Side effects from diagnostic TMS
Unlike other therapeutic TMS reported in the last updated review [44], the side effects of diagnostic TMS seem to be less common. As allied to the study by Furby, there were no unwanted side effects from 50 participants [18]. Only a few participants in our study experienced tolerable transient side effects that resolved quickly after the TMS session. The reason may be explained by the amount and frequency of stimulation. Currently, diagnostic TMS uses only a few hundred pulses, which have a pause duration between each pulse for a few seconds, compared with a few thousand pulses with up to 50 pulses for theta-burst stimulation for a treatment session. Therefore, we can conclude that diagnostic TMS is safe and did not show serious side effects among the participants [3].
Limitations of the study
EDB required more effort to elicit because the cortical homunculus of the foot is deeper than that of the hand. Only 30 participants could elicit an EDB. Therefore, this sample size might not be enough to show the effect of leg length on EDB latency. In future research, other muscles of the lower extremity might be selected for recording to find normal parameters. Also, it is cautioned that in the normal population, some individuals could not elicit the EDB.

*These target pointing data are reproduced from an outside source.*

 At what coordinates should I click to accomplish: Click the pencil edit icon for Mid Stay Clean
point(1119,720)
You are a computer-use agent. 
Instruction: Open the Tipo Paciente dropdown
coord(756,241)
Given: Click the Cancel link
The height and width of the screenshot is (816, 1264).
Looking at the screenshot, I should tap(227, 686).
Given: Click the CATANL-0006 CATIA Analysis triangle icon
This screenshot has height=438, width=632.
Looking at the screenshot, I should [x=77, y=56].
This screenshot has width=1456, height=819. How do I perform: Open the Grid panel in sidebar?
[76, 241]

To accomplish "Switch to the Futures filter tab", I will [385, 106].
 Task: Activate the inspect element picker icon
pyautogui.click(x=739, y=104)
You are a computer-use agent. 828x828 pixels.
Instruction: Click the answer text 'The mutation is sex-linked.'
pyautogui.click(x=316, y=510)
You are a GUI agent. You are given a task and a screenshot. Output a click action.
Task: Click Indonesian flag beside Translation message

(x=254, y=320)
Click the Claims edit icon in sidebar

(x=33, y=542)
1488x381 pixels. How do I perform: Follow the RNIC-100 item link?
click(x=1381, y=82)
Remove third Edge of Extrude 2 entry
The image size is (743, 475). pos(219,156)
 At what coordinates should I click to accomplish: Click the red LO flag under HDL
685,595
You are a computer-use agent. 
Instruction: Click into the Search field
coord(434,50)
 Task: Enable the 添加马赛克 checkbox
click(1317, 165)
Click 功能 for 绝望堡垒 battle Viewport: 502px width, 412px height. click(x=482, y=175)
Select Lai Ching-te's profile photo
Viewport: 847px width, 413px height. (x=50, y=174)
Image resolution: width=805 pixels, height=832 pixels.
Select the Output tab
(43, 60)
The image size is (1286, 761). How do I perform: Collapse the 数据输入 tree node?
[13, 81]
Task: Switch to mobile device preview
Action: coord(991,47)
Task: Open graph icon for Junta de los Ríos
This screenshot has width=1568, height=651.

Our participants were 20 to 60 years old. Therefore, the normal values of our study could not be compared with the parameters of patients less than 20 or more than 60 years old.
We chose the right APB and EDB from each participant as representative of the left corticospinal tract due to their ease of use and representation of the dominant side of the hemisphere. The left APB and EDB from the right cerebral hemisphere were not recorded in this study. Therefore, inter-side differences could not be assessed due to the lack of bilateral recording.
The rightward shift of the stimulus–response curve could be present due to the shorter duration of each stimulation [4]. We recognized that the longer duration, i.e., 20 s [28], is the best to ensure that the hysteresis effects would not have occurred. The shorter time interval may be suitable for the clinician in real-world practice.